• Required tasks:
a) In the blog post below, rewrite the paragraph that begins "First, tomorrow the 20th" as a shorter paragraph that keeps its main facts.
b) Answer these questions using the blog post below.
(i) Which site reviewed Black Dragon?
(ii) What is the highest rating that site gives?
(iii) With whom did the writer write Demon's Triad?

• Passage provided:
(begin)
What Stace had to say on Monday, May 19th, 2008
What’s erotic?

Okay, first, a couple of newsy bits.

First, tomorrow the 20th is the Miss Snark Tribute over at Pat Wood’s blog. Our Pat is the Orange Prize nominated author of Lottery, a great gal, and a loyal Snarkling, and I think this is an awesome idea. We haven’t all stayed in touch since Miss S left us, so I’m really looking forward to seeing everyone there. (And, shit, what is wrong with me, because I’m tearing up again. What a wimp I am, sheesh! Embarrassing.)

Second, I got a great new review for Black Dragon from Enchanting Reviews. The review itself won’t be up until next month, but I’m so pleased about it I wanted to share it right away:

“I wish sometimes I could give a book a higher rating, 5 is as high as we go, but this story was fabulous. Ms. Quinn beautifully wove romance, heartbreak, pain, happiness, and intrigue into a beautiful tapestry of a phenomenal story. I totally loved this story. I was glued from the beginning to the end, and I loved the epilogue! This is a must read, and I will read it again.”

So. Somewhere else on this great wide internet, I have become embroiled in a discussion about putting distasteful or taboo elements in erotic romances. And by taboo I don’t mean a little what-what or BDSM or whatever, I mean taboo. Underage sex. Incest. Rape. Etc.

As you know, two of those elements are in the EC novel Anna J and I wrote, Demon’s Triad. So I offered my thoughts on it–especially since, as far as I know, I’m the only one there who’s included such things in their work for a major erotic romance publisher. (EC is a small press, yes, but when it comes to erorom I feel confident I can refer to them as a big name.)
(end)
• Provided information:
(begin)
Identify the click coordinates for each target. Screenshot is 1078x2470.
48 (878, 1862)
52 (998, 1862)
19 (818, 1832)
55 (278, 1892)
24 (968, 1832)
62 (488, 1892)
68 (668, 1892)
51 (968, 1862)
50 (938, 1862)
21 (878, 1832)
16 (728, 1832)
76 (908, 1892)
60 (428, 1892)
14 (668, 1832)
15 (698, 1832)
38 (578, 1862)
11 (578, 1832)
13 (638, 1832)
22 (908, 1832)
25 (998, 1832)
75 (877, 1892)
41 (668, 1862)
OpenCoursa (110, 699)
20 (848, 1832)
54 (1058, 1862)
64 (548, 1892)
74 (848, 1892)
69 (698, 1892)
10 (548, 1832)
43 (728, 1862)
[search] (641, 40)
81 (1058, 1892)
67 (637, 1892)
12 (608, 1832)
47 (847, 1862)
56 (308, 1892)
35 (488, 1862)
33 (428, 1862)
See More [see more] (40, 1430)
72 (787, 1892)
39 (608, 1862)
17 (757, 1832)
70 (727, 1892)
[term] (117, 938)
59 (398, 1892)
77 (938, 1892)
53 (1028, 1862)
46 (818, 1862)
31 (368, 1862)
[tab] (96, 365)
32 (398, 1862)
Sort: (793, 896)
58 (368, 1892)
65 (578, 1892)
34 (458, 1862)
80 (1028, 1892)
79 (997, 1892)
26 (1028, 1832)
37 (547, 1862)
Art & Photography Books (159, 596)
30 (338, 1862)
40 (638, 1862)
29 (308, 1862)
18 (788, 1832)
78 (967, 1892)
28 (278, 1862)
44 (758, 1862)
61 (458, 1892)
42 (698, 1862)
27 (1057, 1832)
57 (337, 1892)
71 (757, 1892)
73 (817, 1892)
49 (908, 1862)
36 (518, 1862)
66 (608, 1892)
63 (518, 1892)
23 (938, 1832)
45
(end)
(begin)
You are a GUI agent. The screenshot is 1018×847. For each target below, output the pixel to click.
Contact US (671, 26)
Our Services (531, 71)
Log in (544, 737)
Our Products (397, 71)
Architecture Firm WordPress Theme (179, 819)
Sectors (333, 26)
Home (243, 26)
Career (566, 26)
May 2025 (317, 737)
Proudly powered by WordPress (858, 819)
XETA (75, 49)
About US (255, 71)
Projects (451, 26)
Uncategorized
(end)
(begin)
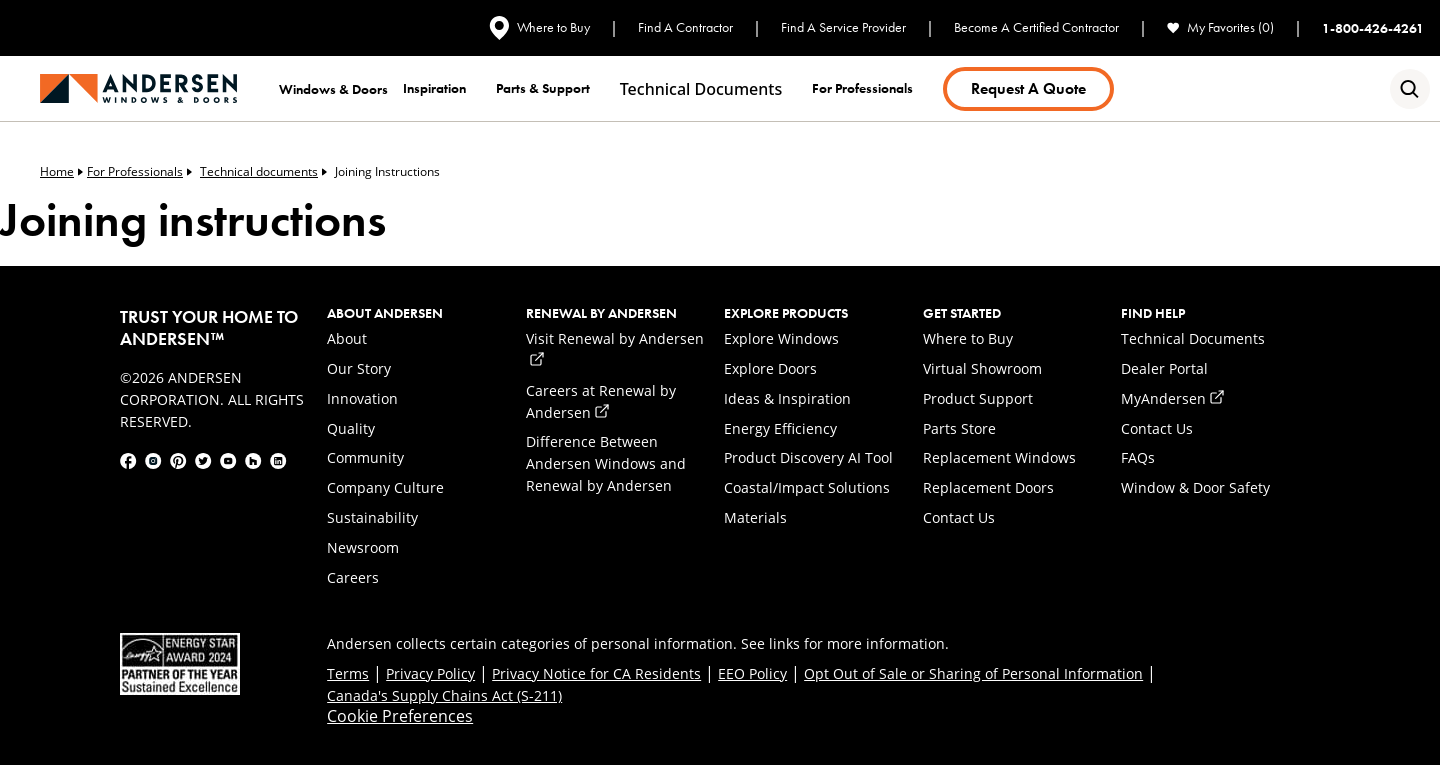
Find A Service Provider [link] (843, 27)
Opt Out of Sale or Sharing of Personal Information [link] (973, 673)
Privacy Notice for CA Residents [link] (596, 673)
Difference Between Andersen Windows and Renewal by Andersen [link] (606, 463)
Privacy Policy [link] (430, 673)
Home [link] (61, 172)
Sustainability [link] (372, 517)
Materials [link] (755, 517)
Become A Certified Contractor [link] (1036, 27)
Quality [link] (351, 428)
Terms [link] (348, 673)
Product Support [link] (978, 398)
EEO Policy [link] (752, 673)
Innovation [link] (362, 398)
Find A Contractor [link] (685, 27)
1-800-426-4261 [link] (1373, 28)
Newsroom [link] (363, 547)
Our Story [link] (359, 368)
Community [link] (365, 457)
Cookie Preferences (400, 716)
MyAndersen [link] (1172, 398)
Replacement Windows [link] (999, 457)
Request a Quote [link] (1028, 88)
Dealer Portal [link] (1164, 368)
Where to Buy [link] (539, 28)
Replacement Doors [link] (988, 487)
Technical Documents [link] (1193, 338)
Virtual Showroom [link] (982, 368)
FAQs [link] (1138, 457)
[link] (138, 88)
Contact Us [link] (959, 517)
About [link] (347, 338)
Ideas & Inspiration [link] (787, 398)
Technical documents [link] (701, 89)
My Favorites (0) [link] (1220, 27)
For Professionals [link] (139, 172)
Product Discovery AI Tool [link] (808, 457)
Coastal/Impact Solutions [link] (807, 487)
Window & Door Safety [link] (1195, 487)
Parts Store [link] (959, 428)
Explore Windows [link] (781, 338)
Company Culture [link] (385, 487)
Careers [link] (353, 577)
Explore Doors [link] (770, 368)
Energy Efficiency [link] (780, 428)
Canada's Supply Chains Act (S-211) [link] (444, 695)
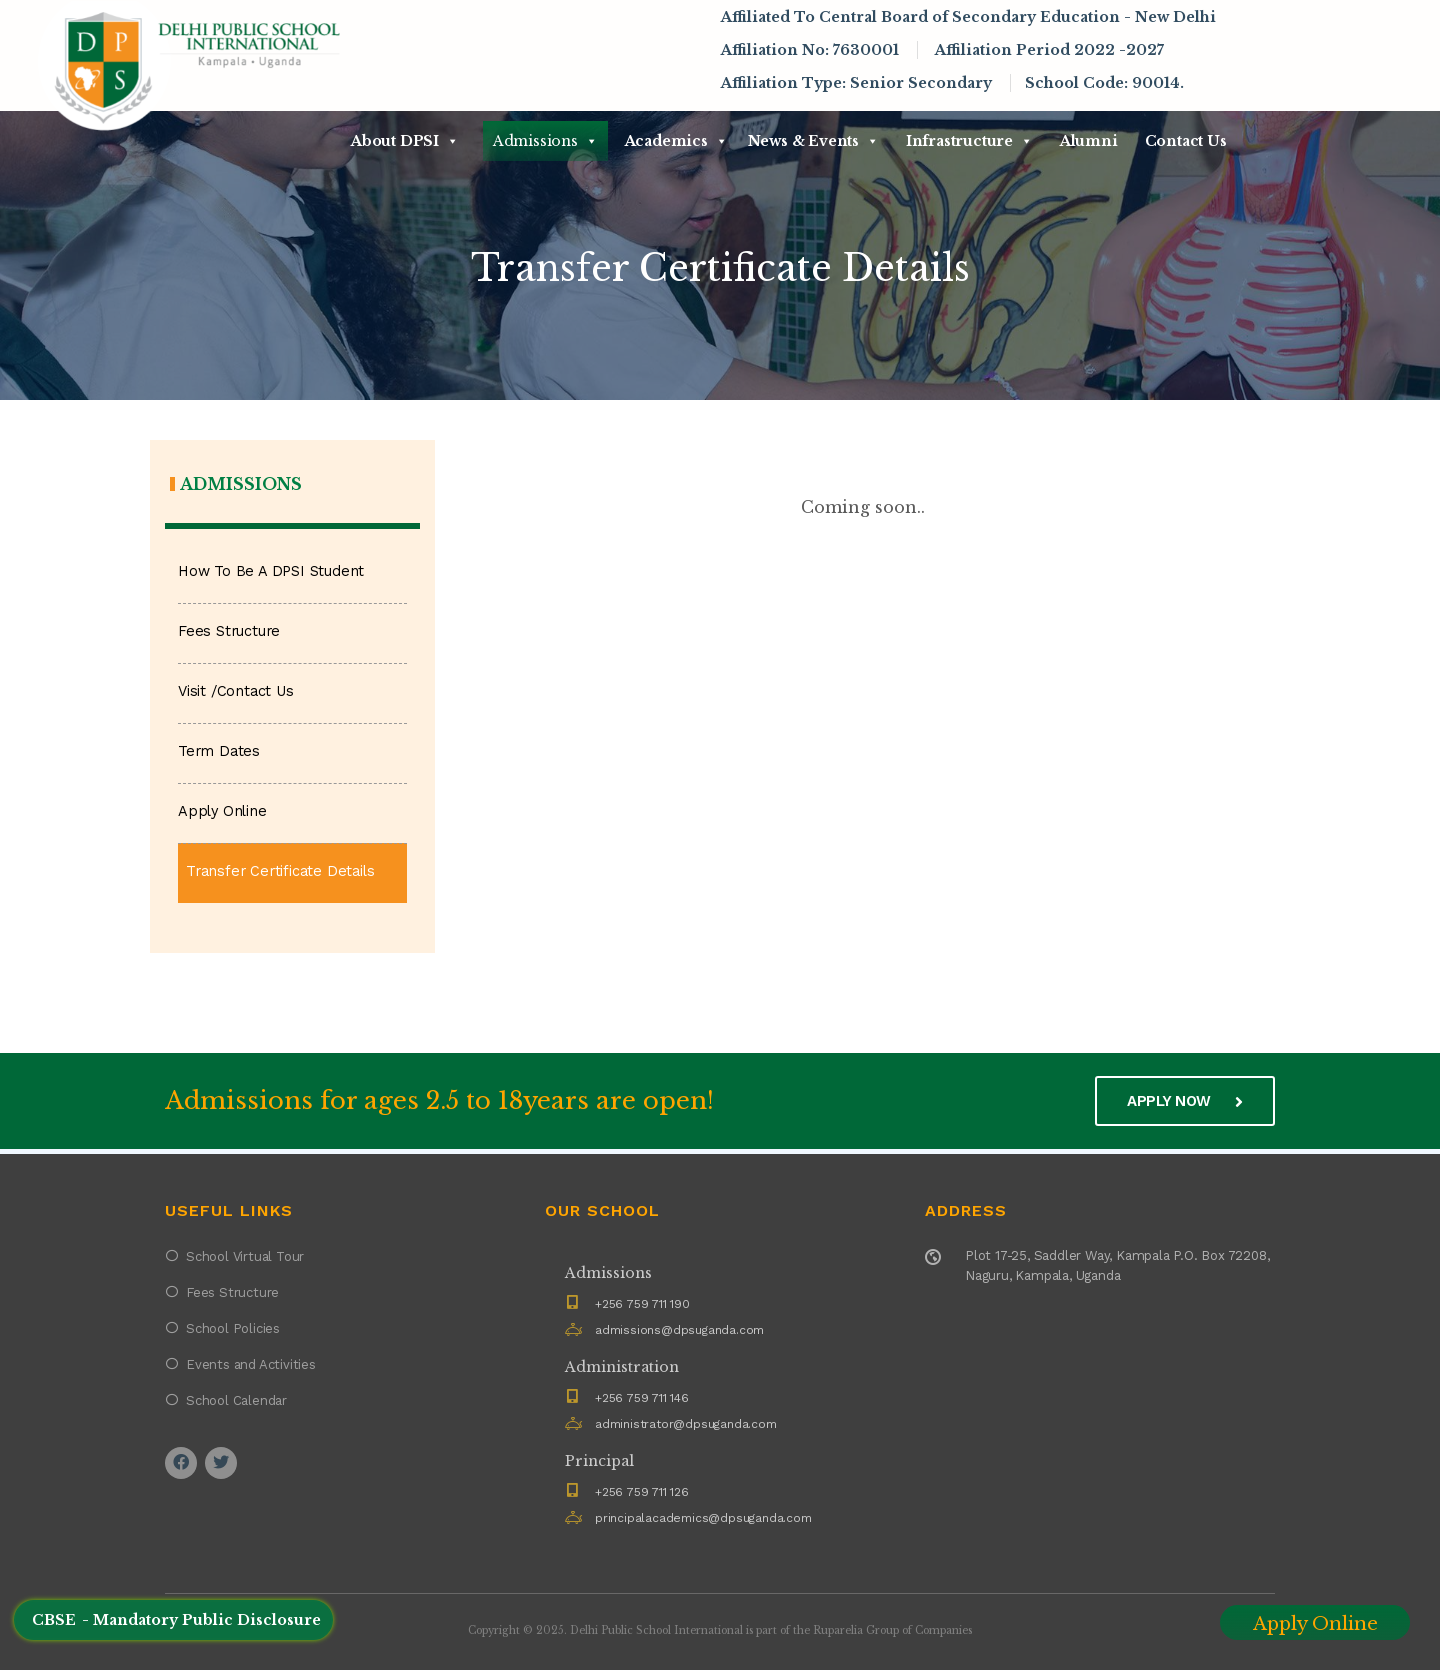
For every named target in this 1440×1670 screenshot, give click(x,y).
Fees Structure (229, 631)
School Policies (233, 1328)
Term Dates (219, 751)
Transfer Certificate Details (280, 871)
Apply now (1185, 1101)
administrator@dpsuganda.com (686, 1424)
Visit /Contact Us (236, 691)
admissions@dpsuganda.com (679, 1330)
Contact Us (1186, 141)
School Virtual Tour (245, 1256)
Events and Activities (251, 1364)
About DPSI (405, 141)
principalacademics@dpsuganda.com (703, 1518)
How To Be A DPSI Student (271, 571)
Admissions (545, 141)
(end)
• Final results:
a) On the 20th, Pat Wood's blog will host the Miss Snark Tribute. Pat is the Orange Prize–nominated author of Lottery and a loyal Snarkling. The writer thinks the tribute is a great idea and looks forward to seeing everyone there, since the group has not stayed in touch since Miss Snark left. The thought of it brings the writer to tears.

b)
(i) Enchanting Reviews
(ii) 5
(iii) Anna J